Well. You can see that there’s a lot of stuff coming that’s going to be coming back. No player votes necessary. 

The funniest moment of the game came when Talimir was intent upon getting everyone into ambush positions in the sacred grove. The plan (originally created by Brial) was to ambush the undead 17th Legion as it cut past the grove headed to the battlefields to hide for the day. But when the PCs reached the holy ground just in time to set the ambush, every PC other than Talimir started what you could probably call an independent craft project. Sandilarion and Haara performed a ritual to save the sacred grove, newly crushed and almost destroyed by the fallen Keystone and other pieces of Vantage. Thorin sang a song, an ancient battle hymn of the other world his helmet is telling him about, to wake up the broken Keystone, and then Brial lectured the Stone, telling it all about himself, but of course Brial ended up saying things he hadn't known until that moment. The grove erupted in woodsy-sprite-filled splendor and the ambush was entirely ruined despite Talimir’s best advice. So the PCs just had to get the job done in straight combat.


And they still believe there were no consequences for spoiling the ambush. Ah, I love GMing. 

Friday, June 14, 2013

Ambush Bug


Matt Nelson entered the Monster Art +13 contest for 13 True Ways with the following proposal:

The older fantasy art that stands out to me depicts the moment right before a losing battle.  It doesn’t show what happens in the fight – the threat of doom can be more captivating than the violence itself.  Instead, it focuses on that moment when the heroes realize they’re outclassed – seeing the dragon’s eye looking in through the window or dozens of undead crawling out of the ground around them.

I suggest a piece depicting a party trekking through the Frost Range.  A gigantic Remorhaz bursts out of the snowy ground behind them, and the fur-clad heroes turn to face the monster, drawing their weapons and realizing that their luck has run out.  


Want something smaller? Lose the snow and make it an Ankheg. (Any monster with a silent "h" works."

The remorhraz is getting loving attention in the 13th Age Bestiary and I didn't want to double-cover it in 13 True Ways. The ankheg waved a pincer signifying "I would love to ambush some halflings and gnomes."

Hence this great thumbnail from Aaron McConnell. Maybe it's called "I'm Your Silent H."
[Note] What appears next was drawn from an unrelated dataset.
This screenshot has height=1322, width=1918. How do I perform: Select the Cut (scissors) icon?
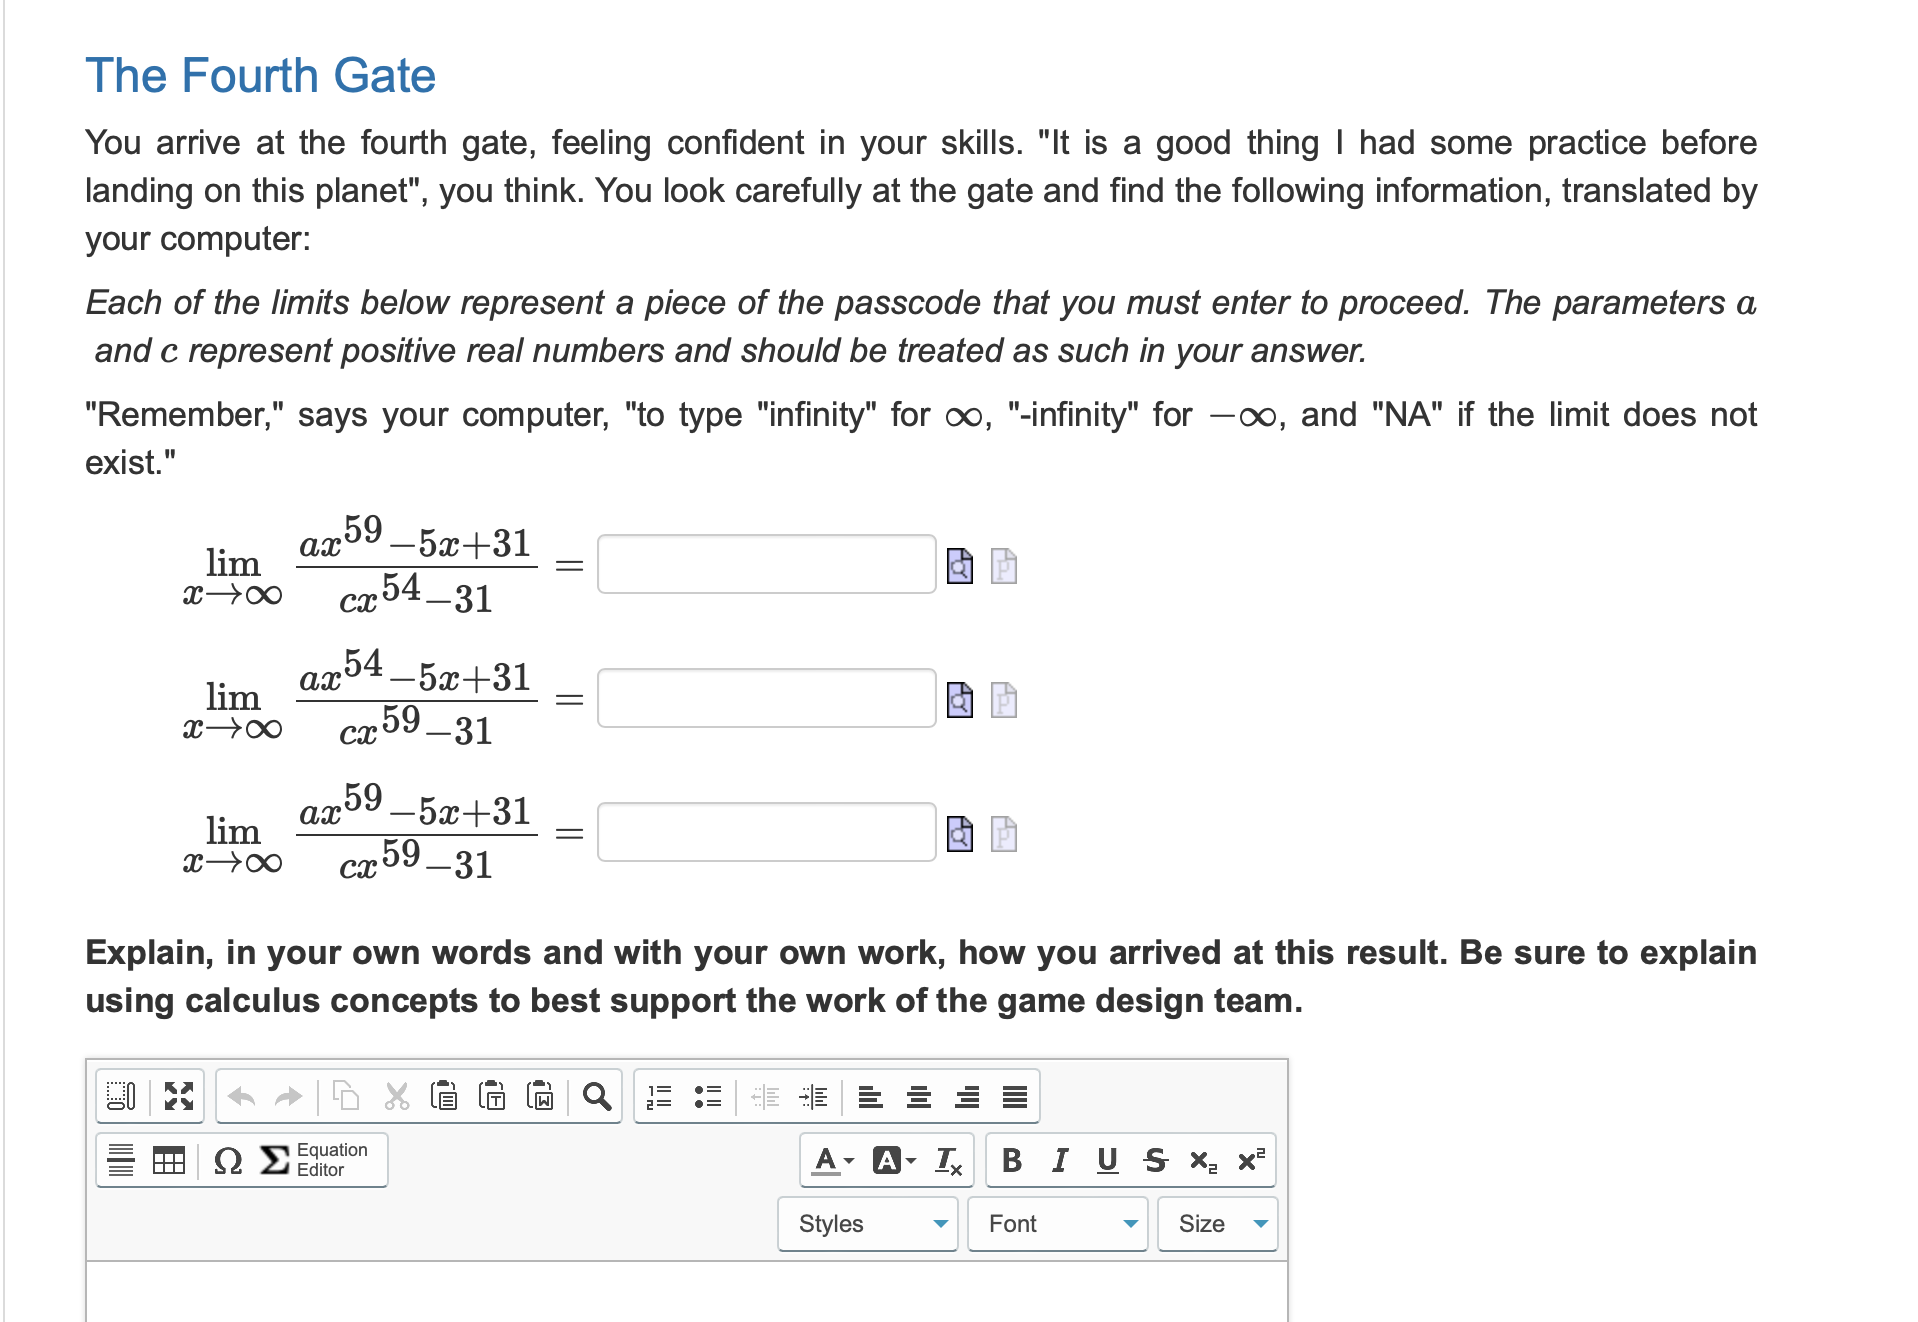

I feel a little awful about this illustration. Not because of the panic on the faces of the fleeing halflings. No. I feel something awful because the brave halfling woman standing her ground is NOT a Shaman. Another title of this rough sketch could be "This is not a chaos shaman." Doesn't matter what Aaron wrote up on top of the illustration. This woman is a druid.

We'll show you the chaos guys quasi-soonish.

Monday, June 3, 2013

Norman Dee-Dee-Dum


This is a picture of Lisa’s bike still showing her race tag from the triathalon she was in last summer. You’ll note the wonderful number. She normally wouldn't keep a race number around but she kept this one because really, how could she get rid of 1066?

A few weeks ago we were talking with a friend who had no idea why the number 1066 would matter. We started explaining the Norman Invasion.

“Oh man,” he said, “enough, I learned everything I wanted to know about Normandy from Saving Private Ryan.”